|black, hand-knit wool/alpaca cardigan with bone buttons; Hunter heeled rubber rain boots|
It feels silly taking pictures of myself with a tripod out in the driveway where the neighbors can see—especially after the daylight drama I missed yesterday, according to my roommate, when a new neighbor across the street cried on the shoulder of another neighbor, "I'm going to kill myself—call the police," and laid out all her meth paraphernalia on the sidewalk, thereby getting herself handcuffed and hauled away. But it's been too wet and cold this winter to be trekking around on foot down by the train tracks where all the nice brick backdrops are; plus, I haven't had much free time between full-time work, long commuting, and all the sickness. So here's the garage front and a knitting project finished a few months ago, a favorite FO (finished object, for non-knitters), even if the collar doesn't stand up well.
|black wool/alpaca Imperial Stock Ranch Desert Exotic yarn, made in Oregon|
The (now-discontinued) wool/alpaca yarn is from an eastern-Oregon producer, Imperial Stock Ranch, purchased several years ago from a Portland yarn shop, Close Knit, up on Alberta Street, back when I was married and had more disposable income. Even the big, brown bone buttons were bought new and local, again years ago, at a yarn store called the T-Spot in Manzanita on the Oregon coast. But life circumstances and priorities change, so now I buy yarn primarily vintage at thrift stores, only finding the natural, non-acrylic stuff rarely, which is better for both my budget and stash since I don't need yarn spilling out of every closet and cupboard.
|brown bone button, close-up|
Unlike those knitters who knit useless squares of fabric (the productive squares being called swatches) to try out new stitch patterns or yarn or just to keep their hands busy, I knit less for relaxation (because often it's not) or challenge (because usually it is) than for the outcome, being what knitters call a product knitter rather than a process knitter. I can't afford to buy new—let alone hand-knit—wool, alpaca, or cashmere sweaters and accessories—and neither can most anyone else, even with slave-wage labor, which is partly why clothing stores are full of cheap Chinese acrylic, along with the inability or lack of will by most Americans to properly care for natural fibers, as well as the overarching, revolving-door Western approach to fashion and consumer goods—meaning, if fashion didn't constantly change or fall apart and gadgets didn't stop working in planned obsolescence, we wouldn't need to replace so much of our stuff.

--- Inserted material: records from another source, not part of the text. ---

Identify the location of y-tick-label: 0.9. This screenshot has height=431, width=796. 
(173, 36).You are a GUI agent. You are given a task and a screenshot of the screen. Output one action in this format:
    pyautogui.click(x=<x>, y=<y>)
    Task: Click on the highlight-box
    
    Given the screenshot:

However, I'm self-taught and fairly slow, and only knit sometimes while watching Netflix or sitting on the bus, rather than at every spare moment, even while in line at the bank or post office (such people exist). I suppose I could speed things up by buying a knitting machine for the tedious parts, except the boring parts that don't require much attention to pattern or shaping are the only parts of knitting I find relaxing, certainly not the indecisive starts, the midway puzzles of technique or worries about fit, or the often time-consuming finishing. Plus, a knitting machine would cheat on the whole handmade boast. And so it can take me, off and on, a year or more to knit a sweater, thousands of stitches looped together. That's why I've had three-quarters of a beige cabled wool cardigan started last summer sitting in pieces in a basket all winter, though I'd really like to be wearing it already. This garter-yoke black cardigan is seamless and nothing complicated but warm, practical, and a little sexy. And I made it myself. And that's why I knit.